Practical Implications

The proposed rule provides long-awaited details about the requirements for operating as a REH, including CoPs for REHs that are generally consistent with the corresponding CoPs for CAHs. The rule appears to provide for flexibility in staffing and breadth of outpatient services, and will likely curb fears expressed by some stakeholders that CMS might limit the types of outpatient services that could be provided. Interested providers should continue to actively engage with CMS as it finalizes this rule. Interested providers should also engage with state and local regulatory agencies to ensure that such authorities will permit REHs to operate, as CMS’s establishment of the REH provider type does not supersede any state or local rules that would not allow such facilities to operate.
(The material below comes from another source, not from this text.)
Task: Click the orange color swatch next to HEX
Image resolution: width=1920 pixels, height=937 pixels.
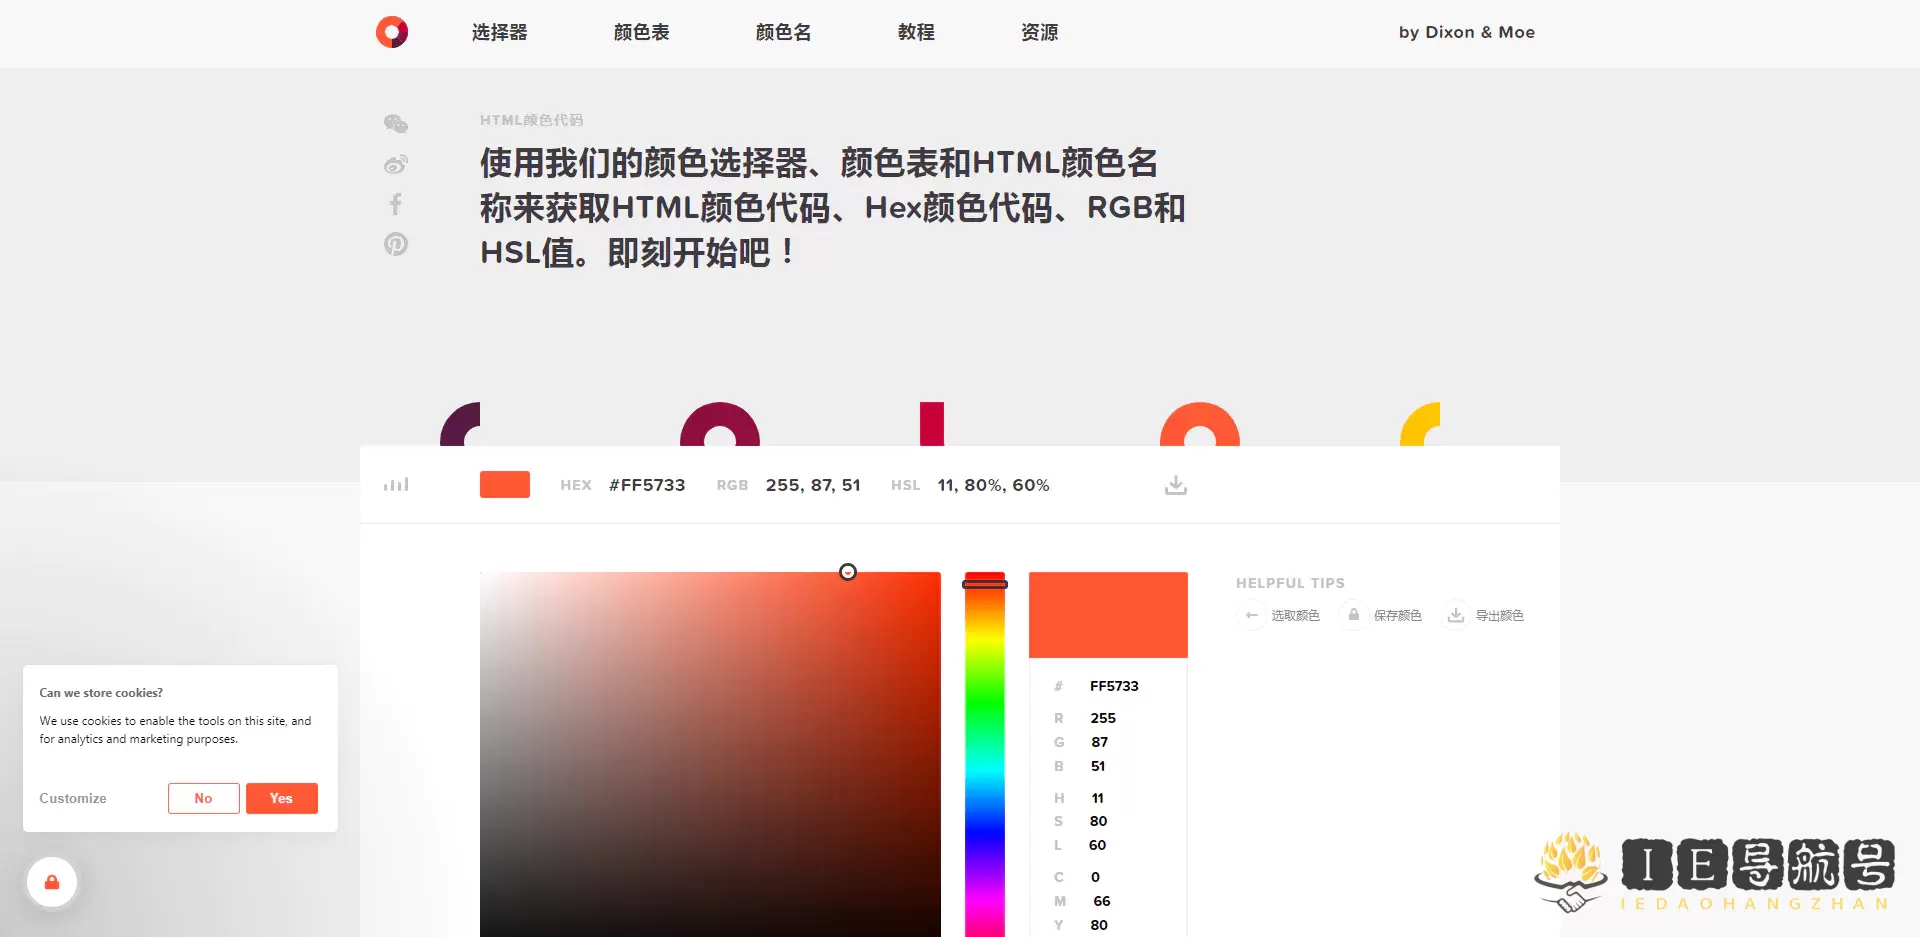Action: 504,484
Comments to the proposed rule can be submitted to CMS electronically or by mail no later than August 29, 2022, with reference to file code CMS-3419-P. CMS is obligated to finalize regulations establishing and governing REHs in time for the statutorily required effective date of January 1, 2023.

CMS has indicated that REH payment policies, quality measures specifications and quality reporting requirements for REHs will be set forth in separate notice and comment rulemaking.